V3V4 trim length and length parameters for extract-reads

Deni_Ribicic · June 13, 2019, 1:10pm

Hi Nicholas,

I have to say that I am puzzled as well regarding training the classifier, and that the training tutorial is not really into the detail explaining different parameters- or at least it is hard for me to understand it.

Just a short info what I want to do- I'd like to train classifier based on pro341F and pro805R primers and Silva-132 db.
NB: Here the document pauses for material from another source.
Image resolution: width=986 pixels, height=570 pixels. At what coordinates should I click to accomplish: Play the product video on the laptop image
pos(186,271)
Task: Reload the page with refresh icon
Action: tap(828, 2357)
My sequences are paired-end with each read of about 300 bp.

The total DNA stretch which should be covered by these primer pairs is 464 bp, taking off 20 bp from each paired read (5'---3', quality/primer trimming) would give me about 424 bp after the reads are paired.
Does this mean that I can use following parameters -p-min-length of 400 and -p-max-length of 450 in order to extract sequences for training which would be targeting this previously calculated region (424 bp)? This is how I understand what these two different parameters are doing.

Now, where I am getting puzzled is when looking at provenance of the silva classifier generated by you guys (silva-132-99-515-806-nb-classifier.qza).
You have used min_length of 50 and max_length of 0, meaning that no sequences would be extracted since max_length 0? After my understanding I would expect here you to use something like min_length 200 and max_length say 300, since the region covered by the primer pairs is about 290 bp.

Would really appreciate if this could be explained in more detail, since this is actually imo the most important part/step of the pipeline.

Best,
Deni